RECORDS FOR THIS EXERCISE:
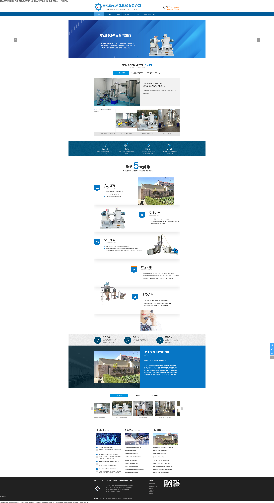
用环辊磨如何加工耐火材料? (131, 460)
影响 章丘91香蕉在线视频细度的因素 (133, 457)
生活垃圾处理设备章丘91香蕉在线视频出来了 (109, 454)
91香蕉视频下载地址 (67, 502)
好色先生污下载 (50, 502)
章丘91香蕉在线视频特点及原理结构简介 (108, 469)
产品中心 (108, 14)
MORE (145, 378)
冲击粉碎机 (151, 490)
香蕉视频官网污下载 (83, 502)
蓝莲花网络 (113, 491)
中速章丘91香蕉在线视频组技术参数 (161, 460)
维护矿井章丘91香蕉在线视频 (159, 453)
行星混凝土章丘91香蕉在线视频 (106, 447)
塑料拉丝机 (129, 498)
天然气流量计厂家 (103, 498)
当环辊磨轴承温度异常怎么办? (131, 472)
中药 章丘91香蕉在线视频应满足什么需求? (134, 469)
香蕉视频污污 (75, 502)
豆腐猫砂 (119, 498)
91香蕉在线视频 (152, 483)
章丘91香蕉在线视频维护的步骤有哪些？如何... (163, 466)
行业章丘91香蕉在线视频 (158, 457)
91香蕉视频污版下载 (153, 486)
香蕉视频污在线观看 (24, 502)
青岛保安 (109, 498)
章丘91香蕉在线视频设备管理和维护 (161, 472)
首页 (99, 14)
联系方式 (155, 14)
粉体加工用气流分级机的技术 (131, 463)
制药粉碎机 (151, 488)
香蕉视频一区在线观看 (42, 502)
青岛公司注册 (124, 498)
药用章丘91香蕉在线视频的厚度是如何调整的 (163, 447)
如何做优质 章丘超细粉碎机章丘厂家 (133, 447)
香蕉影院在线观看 (15, 502)
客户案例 (127, 14)
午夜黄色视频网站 (59, 502)
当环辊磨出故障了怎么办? (130, 450)
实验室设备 (151, 493)
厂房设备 (117, 14)
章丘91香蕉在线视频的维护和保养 (160, 450)
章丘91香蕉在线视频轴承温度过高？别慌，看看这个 (110, 461)
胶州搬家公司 (114, 498)
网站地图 (118, 491)
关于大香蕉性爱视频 (146, 16)
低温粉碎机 (151, 485)
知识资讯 (136, 14)
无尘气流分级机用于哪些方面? (131, 453)
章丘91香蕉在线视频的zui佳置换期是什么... (163, 469)
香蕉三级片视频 (7, 502)
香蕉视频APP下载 (33, 502)
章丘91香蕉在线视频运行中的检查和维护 (162, 463)
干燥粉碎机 (151, 491)
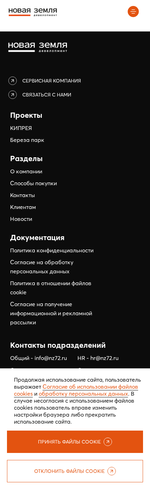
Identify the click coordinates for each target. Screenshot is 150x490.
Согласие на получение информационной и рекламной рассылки (51, 313)
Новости (21, 218)
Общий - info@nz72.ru (38, 357)
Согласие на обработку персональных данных (41, 267)
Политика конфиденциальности (51, 250)
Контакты (22, 195)
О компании (26, 171)
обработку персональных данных (83, 393)
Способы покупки (33, 183)
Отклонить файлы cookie (69, 471)
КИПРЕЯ (21, 127)
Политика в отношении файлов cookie (50, 288)
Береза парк (27, 139)
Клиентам (23, 206)
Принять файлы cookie (69, 442)
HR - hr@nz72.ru (98, 357)
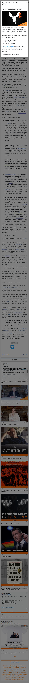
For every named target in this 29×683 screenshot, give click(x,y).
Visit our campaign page (8, 46)
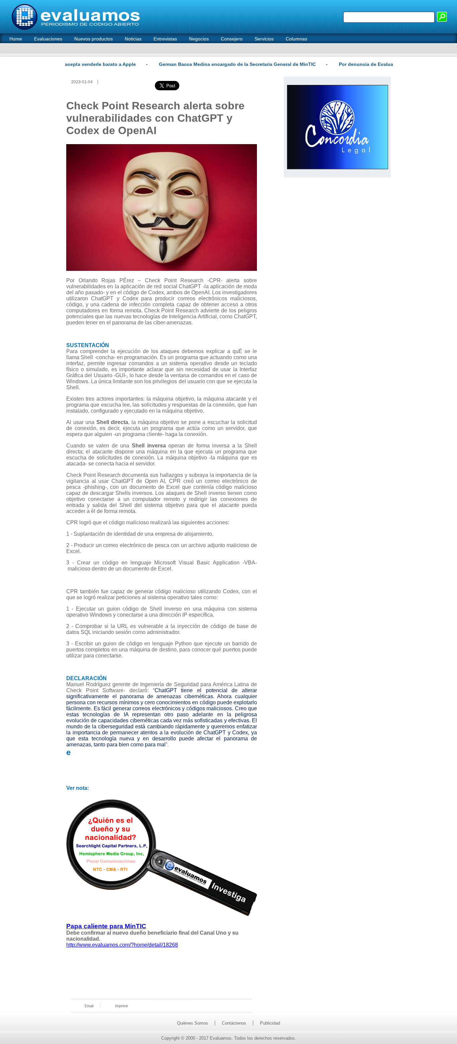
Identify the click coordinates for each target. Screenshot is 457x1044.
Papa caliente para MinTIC (106, 926)
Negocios (199, 38)
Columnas (296, 38)
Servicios (264, 38)
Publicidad (270, 1023)
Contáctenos (234, 1023)
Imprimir (121, 1006)
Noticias (133, 38)
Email (89, 1006)
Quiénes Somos (192, 1023)
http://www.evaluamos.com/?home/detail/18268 (122, 945)
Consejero (232, 38)
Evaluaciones (48, 38)
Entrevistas (165, 38)
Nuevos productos (93, 38)
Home (15, 38)
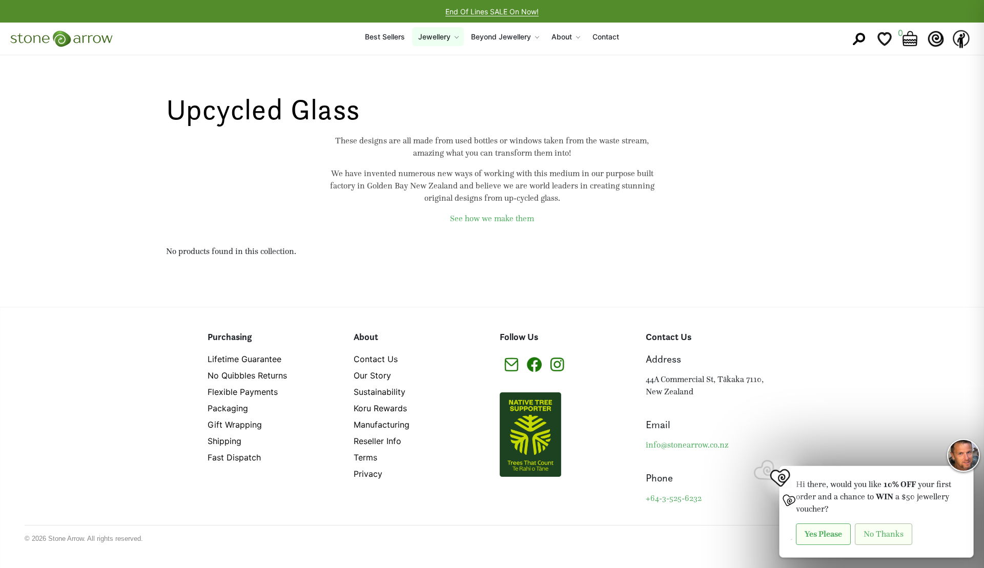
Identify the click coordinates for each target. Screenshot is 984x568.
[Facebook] (534, 364)
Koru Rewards (380, 408)
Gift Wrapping (235, 424)
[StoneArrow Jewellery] (61, 39)
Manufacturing (381, 424)
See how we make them (492, 218)
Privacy (368, 474)
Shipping (224, 441)
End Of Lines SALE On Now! (492, 11)
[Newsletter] (511, 364)
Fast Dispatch (234, 457)
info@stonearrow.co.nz (687, 445)
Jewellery (434, 36)
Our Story (372, 375)
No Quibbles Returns (247, 375)
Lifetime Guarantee (244, 359)
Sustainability (379, 392)
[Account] (961, 39)
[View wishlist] (884, 39)
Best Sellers (385, 36)
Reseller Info (377, 441)
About (561, 36)
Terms (365, 457)
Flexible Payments (243, 392)
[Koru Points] (936, 39)
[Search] (859, 39)
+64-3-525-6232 (674, 498)
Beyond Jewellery (501, 36)
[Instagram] (557, 364)
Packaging (228, 408)
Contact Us (376, 359)
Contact (605, 36)
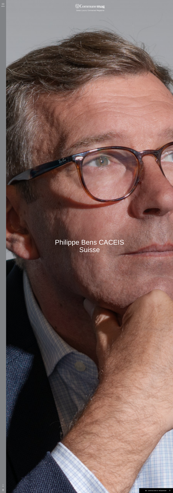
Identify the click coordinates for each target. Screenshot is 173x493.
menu (3, 6)
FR (3, 486)
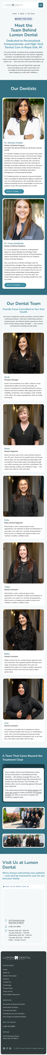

INSTRUCTIONS FOR THE TASK:
In the items above, from the start through the line containing "91香蕉在线视频 (152, 483)", inclusive, replace "环辊磨" with "球磨机" and leave everything else unchanged. Give those lines again without the pictures.

THE RESPONSE:
用球磨机如何加工耐火材料? (131, 460)
影响 章丘91香蕉在线视频细度的因素 (133, 457)
生活垃圾处理设备章丘91香蕉在线视频出来了 (109, 454)
91香蕉视频下载地址 (67, 502)
好色先生污下载 (50, 502)
章丘91香蕉在线视频特点及原理结构简介 (108, 469)
产品中心 (108, 14)
MORE (145, 378)
冲击粉碎机 (151, 490)
香蕉视频官网污下载 (83, 502)
蓝莲花网络 (113, 491)
中速章丘91香蕉在线视频组技术参数 (161, 460)
维护矿井章丘91香蕉在线视频 (159, 453)
行星混凝土章丘91香蕉在线视频 (106, 447)
塑料拉丝机 (129, 498)
天然气流量计厂家 (103, 498)
当球磨机轴承温度异常怎么办? (131, 472)
中药 章丘91香蕉在线视频应满足什么需求? (134, 469)
香蕉视频污污 (75, 502)
豆腐猫砂 (119, 498)
91香蕉在线视频 (152, 483)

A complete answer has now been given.